在猪肾自体移植模型中,需要红细胞(RBC)才能进行体外常温机器灌注(NMP)。由于 NMP 需要大量 RBC,因此如果要使用自体 RBC,则意味着供体和实验中即将接受的受体猪将因致命性放血而死亡。本研究旨在确定是否可以用同种异体猪或人 RBC 代替分离的猪肾进行灌注。从当地屠宰场获得猪肾、自体和同种异体血液,人类 RBC(O 阳性)由我们的输血实验室提供。热缺血时间标准化为 20 分钟,随后低温机器灌注持续 1.5-2.5 小时。接下来,在 37°C 下用 Williams' Medium E 对肾脏进行 NMP 7 小时,并使用来自自体、同种异体或人类来源的白细胞去除 RBC 进行冲洗(每组 5 个)。在灌注过程中,所有肾脏均具有功能并产生尿液。未观察到宏观不良反应。
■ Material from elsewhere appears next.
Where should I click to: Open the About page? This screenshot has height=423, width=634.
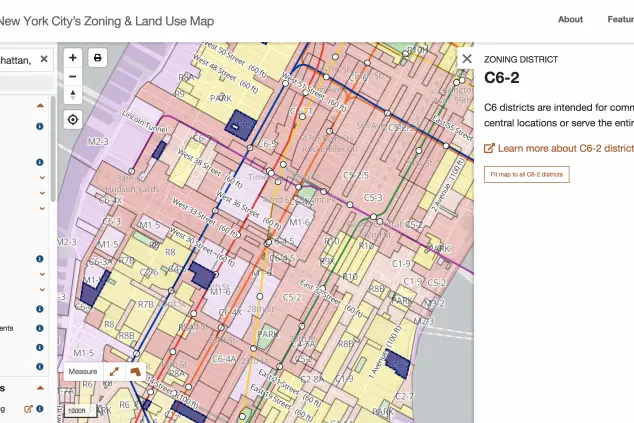570,19

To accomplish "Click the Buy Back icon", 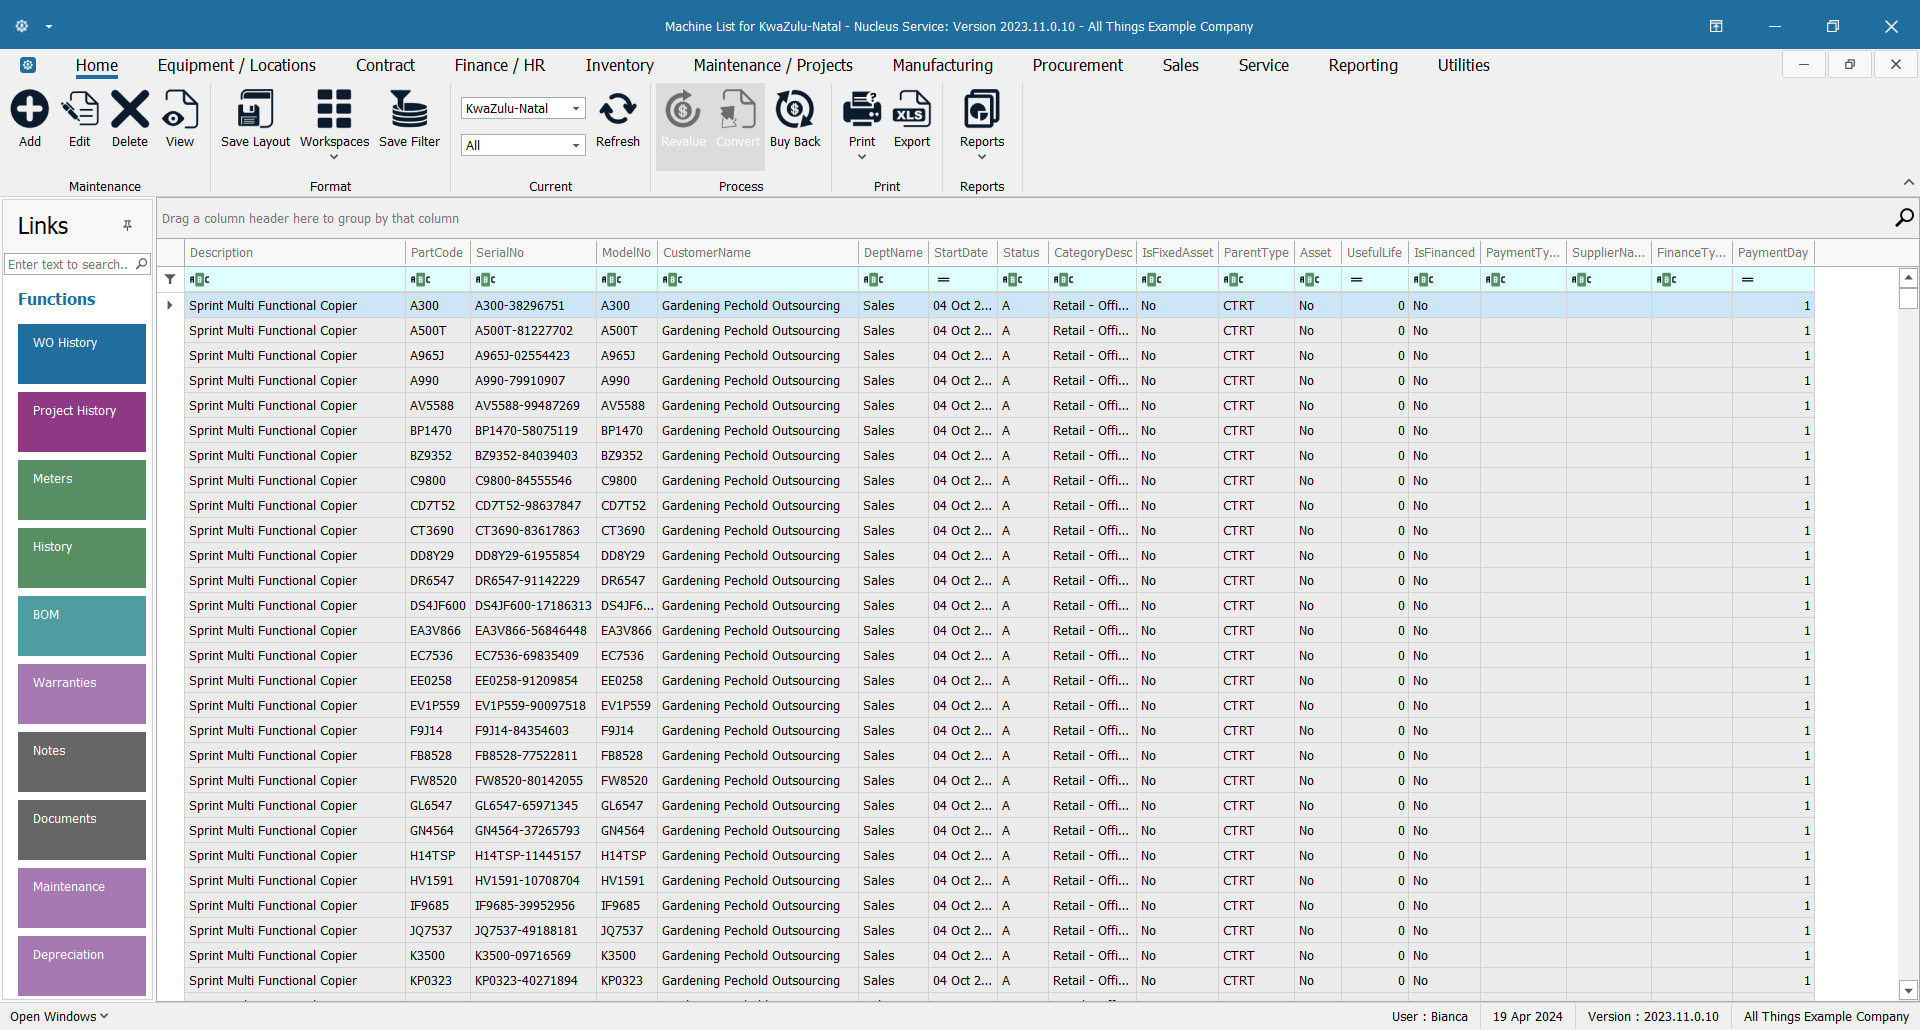I will coord(795,110).
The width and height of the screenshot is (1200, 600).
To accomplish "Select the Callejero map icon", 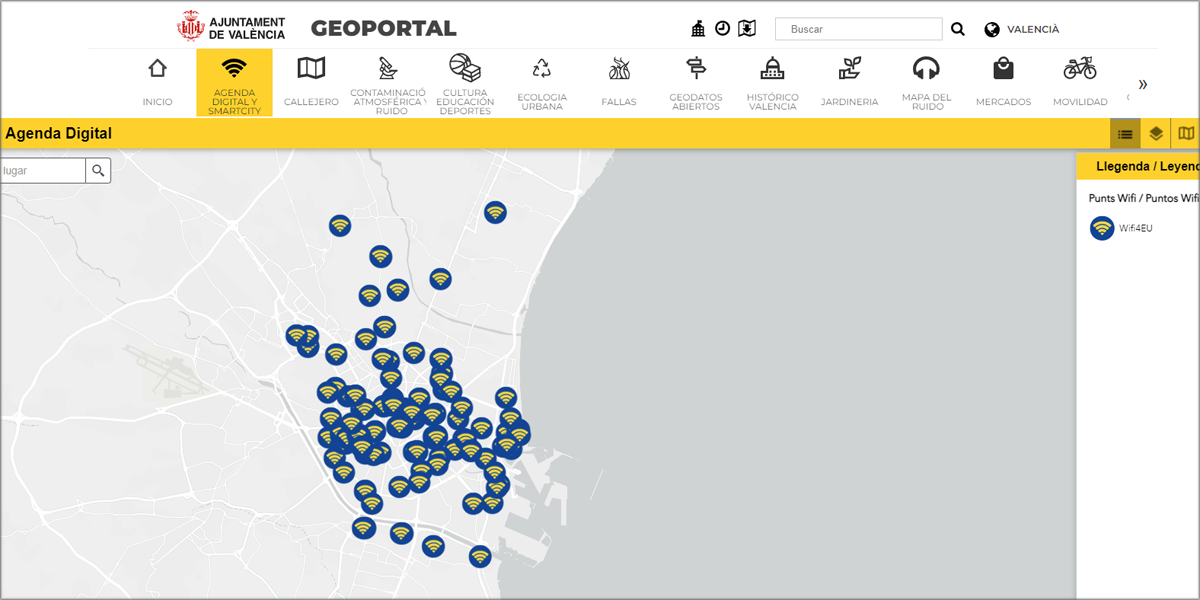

与同种异体组相比,NMP 期间人 RBC 组的肌酐清除率显著更高(P = 0.049),但与自体组相比则无差异。与自体和同种异体 RBC 组相比,人 RBC 组尿液中的白蛋白浓度显著更高(P <0.001)。与同种异体组相比,人 RBC 组的天冬氨酸转氨酶损伤标志物显著更高(P = 0.040),但与自体组相比则无差异。组织学检查显示所有组均有肾小球和肾小管损伤。仅在人 RBC 组观察到病理高滤过和微血管损伤的迹象。总之,用不同来源的 RBC 灌注猪肾在技术上是可行的。然而,实验室分析和组织学检查显示,与其他两组相比,人 RBC 组的损伤更大。这些结果表明,在无法使用自体 RBC 进行 NMP 的情况下,使用同种异体 RBC 优于人 RBC。